The first presidential debate portends the coming train wreck for American democracy
The great playwright, George Bernard Shaw, perfectly summed up the dynamic underlying the shambolic first US presidential debate: “Never wrestle with pigs. You both get muddy but the pig likes it.”
Instead, the just-concluded first presidential debate between Donald Trump and Joe Biden — surely the ugliest in the nation’s history — saw both its protagonists mud wrestle. It produced no winners; only American democracy itself was the loser.
While being largely devoid of substance, it was the sulfuric tone of the contest that was most off-putting.
Determined to go on the offensive, the President, according to CBS news analysis, spoke over his challenger a perpetual 73 times, or around once every minute and a half. Biden, in turn, was rattled, urging Trump to “shut up, man,”amidst the chaos, noting, “It’s hard to get a word in with this clown.”

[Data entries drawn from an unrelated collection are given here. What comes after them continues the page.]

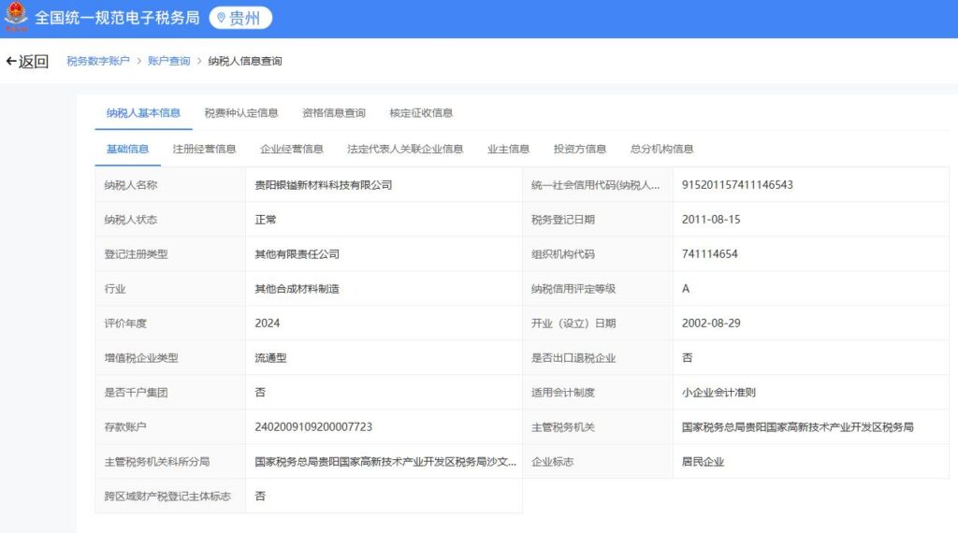Screen dimensions: 958x533
Task: Select the 基础信息 sub-tab
Action: (x=127, y=149)
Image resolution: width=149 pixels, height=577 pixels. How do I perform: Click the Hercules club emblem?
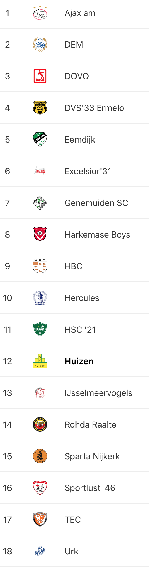coord(40,298)
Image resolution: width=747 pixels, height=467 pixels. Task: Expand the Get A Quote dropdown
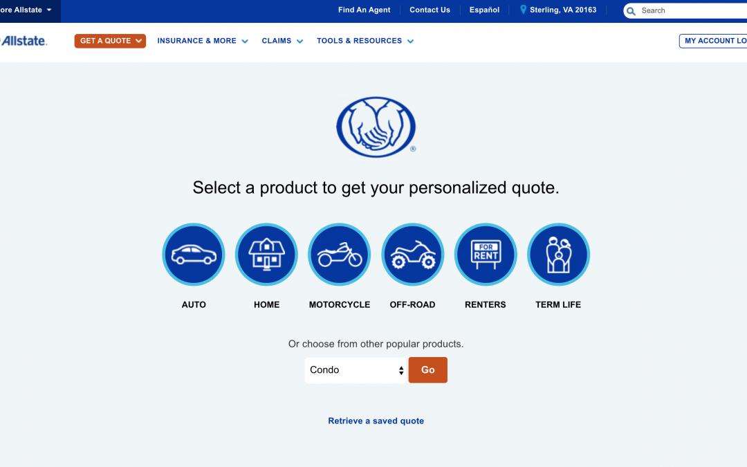pos(110,41)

The nastiness was bitter and personal. In turn, Trump accused Biden’s troubled son, Hunter, of dubiously making money off the family name in both Ukraine and China, while Biden countered, saying the president was a liar and a racist. Suffice it to say, the elegance of the Kennedy-Nixon debate of 1960 seemed an eternity away.
However, on the limited substance of the contest, over the 90 minutes, both sides scored some real points. Biden, playing his strongest card, accused the White House of mishandling the Covid-19 crisis, as 200,000 Americans have already tragically died. Biden is surely hoping to remind the country of the importance of administrative competence.
Secondly, Biden accused the President of encouraging far-right supremacist groups, who alarmingly the president couldn’t quite bring himself to condemn.
Trump was strongest attacking Biden over the riots that have followed in the wake of civil rights protests in America this year, noting, “The top 10 cities are run by Democrats, and (in) many cases, the radical left. And they’ve got you wrapped around their finger, Joe.”
Pinned down on law and order questions, Biden could not name a single police union that had endorsed him. Nor, in his affable if somewhat vague way, did Biden entirely dispel fears that his best days are behind him.
But, as ever, at its essence, the debate was about Trump above all. His supporters will view it through the lens that their hero was energetic, combative and strong, just as his detractors will have seen him as narcissistic, thuggish, and downright rude.
In other words, it is hard to see how this freak show changed much of anything. A Monmouth University poll on 28 September showed that while 75 per cent of voters polled intended to watch the debate, only a minuscule three per cent said it was very likely to affect their vote. The debate was largely sound and fury, signifying nothing; nothing that is, but the horrendous corrosion of the American political discourse.
But there is one overwhelming, immediate danger that emerged from the contest, a threat to the republic lying in plain sight. Once again, the President refused to categorically accept the result of a verified vote on 3 November, calling into question the practice of voting by mail.
Follow the steps that will, in my view, lead us to a train wreck of political risk, a black swan calling into question the American democratic process that investors have yet to remotely fathom.
First, more Democrats than Republicans tend to vote by mail. For example, as of late September in five key battleground states, of the postal ballots requested, 52 per cent have been from registered Democrats, 28 per cent from Republicans, and 20 per cent from independent voters.
As in some cases, mail order ballots cannot begin to be counted until Election Day itself, this has led to the trend in past elections wherein Republican candidates (whose supporters vote at a greater percentage in person on Election Day) have early leads in the counting, only for this to be whittled away as the postal votes are belatedly added up.
Second, this general trend will be greatly reinforced during this election, as a record number of people are expected to vote by mail this time because the pandemic makes voting in person risky.
So we will be living in a post-Election Day environment where Trump will have an early lead that is persistently eroding, as the US spends days adding up the mail-in results, delaying the overall outcome. In this uncertain environment, Trump will surely dispute the result, a flurry of court cases will ensue, and the most powerful country in the world will be left in limbo, its political system utterly discredited.
I fear Shaw is more right than he knew — we are all about to get in the mud with a pig; it is the American political system itself that will get muddy.